Der Talmud geht immer von dem „Fall” aus. („Zwei halten ein Kleid; der eine sagt …, der andere sagt …” Baba Mezia, Mischna I.)
Die Frage des Talmuds lautet: Was fordert das Gesetz in dem bestimmten Fall? Sie ist eine praktische und keine wissenschaftlich-theoretische Frage. Der Talmudist steht mitten im Leben seines Volkes, das ihn mit unzähligen Fragen bedrängt, und auf die er, die Konsequenzen aus der Lehre ziehend, die Antwort sucht. Das jüdische Volk verfügt über kein literarisches Dokument, das so lebensnahe wäre wie der Talmud. Talmudistik ist keine theoretisch-sophistische Haarspalterei, sondern der strenge und konsequente Wille der Nation, das Leben in klarer Sachlichkeit unter dem Gesichtspunkt der ewigen Lehre zu gestalten.

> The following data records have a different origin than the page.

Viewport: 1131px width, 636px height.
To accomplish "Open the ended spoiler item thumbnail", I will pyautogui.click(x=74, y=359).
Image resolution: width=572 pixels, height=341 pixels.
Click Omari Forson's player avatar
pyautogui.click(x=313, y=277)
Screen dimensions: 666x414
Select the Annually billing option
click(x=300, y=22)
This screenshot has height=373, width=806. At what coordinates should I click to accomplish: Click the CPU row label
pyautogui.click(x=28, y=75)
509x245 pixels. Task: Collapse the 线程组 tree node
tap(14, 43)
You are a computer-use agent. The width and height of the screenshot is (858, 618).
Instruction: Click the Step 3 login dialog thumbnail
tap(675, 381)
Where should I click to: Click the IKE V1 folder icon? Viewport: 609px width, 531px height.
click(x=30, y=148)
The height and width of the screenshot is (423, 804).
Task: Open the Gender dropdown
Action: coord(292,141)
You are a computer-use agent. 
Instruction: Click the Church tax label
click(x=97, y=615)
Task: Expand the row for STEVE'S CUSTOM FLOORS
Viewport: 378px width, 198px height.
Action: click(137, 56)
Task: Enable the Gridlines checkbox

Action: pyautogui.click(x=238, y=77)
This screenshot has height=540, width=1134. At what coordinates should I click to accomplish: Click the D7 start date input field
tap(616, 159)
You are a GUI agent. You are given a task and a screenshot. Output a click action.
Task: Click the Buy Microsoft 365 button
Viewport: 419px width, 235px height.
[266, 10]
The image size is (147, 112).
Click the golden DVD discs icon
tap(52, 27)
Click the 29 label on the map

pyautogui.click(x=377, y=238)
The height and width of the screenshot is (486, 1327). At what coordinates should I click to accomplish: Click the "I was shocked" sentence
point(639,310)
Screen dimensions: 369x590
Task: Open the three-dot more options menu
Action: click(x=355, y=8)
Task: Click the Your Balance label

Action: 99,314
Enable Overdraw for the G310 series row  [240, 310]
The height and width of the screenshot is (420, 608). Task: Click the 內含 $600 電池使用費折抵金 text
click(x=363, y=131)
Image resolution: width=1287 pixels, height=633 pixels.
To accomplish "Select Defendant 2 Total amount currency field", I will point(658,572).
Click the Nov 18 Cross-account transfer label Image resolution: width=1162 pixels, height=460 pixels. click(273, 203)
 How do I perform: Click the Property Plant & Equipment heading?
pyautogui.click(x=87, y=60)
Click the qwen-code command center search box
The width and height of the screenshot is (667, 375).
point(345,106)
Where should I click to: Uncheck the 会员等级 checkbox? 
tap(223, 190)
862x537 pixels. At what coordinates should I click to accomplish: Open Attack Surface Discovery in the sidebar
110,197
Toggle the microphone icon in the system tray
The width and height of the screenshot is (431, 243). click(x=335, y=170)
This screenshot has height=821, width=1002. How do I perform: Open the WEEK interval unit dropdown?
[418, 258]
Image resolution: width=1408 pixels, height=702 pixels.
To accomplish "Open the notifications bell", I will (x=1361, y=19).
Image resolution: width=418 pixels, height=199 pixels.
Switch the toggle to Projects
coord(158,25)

Der Talmud wächst am Leben des Volkes, deshalb ist sein Anfang der „Fall”; die Wissenschaft dagegen beginnt mit dem Begriff. Der Fall, der zur Entscheidung steht, ist die Frage des Lebens. Die Fragen der Wissenschaft jedoch sind Probleme. Das Problem wird durch Hypothesen gelöst, die Frage aber erheischt Antwort. Hypothesen brauchen nur möglich zu sein, Antworten müssen zwingend sein. Die Wissenschaft meint, die Lehre muß wissen. Daher die scharfe Diskussion im Talmud, die erst dann abgeschlossen werden kann, wenn eine Antwort sich als zwingend erwiesen hat, oder, wie es ein großer zeitgenössischer Gelehrter im Laufe einer Diskussion in seiner Jeschiwa sagte: „Man kann so sagen” — ist keine Antwort, „man muß so sagen” — ist die Antwort.
Talmud ist keine Wissenschaft; Talmud ist wie die Bibel selbst Lebenslehre. An den Gegensatzpaaren: Fall — Begriff, Frage — Problem, Antwort — Hypothese ist der wesenhafte Unterschied zwischen Wissenschaft und Lehre wohl am klarsten zu erkennen.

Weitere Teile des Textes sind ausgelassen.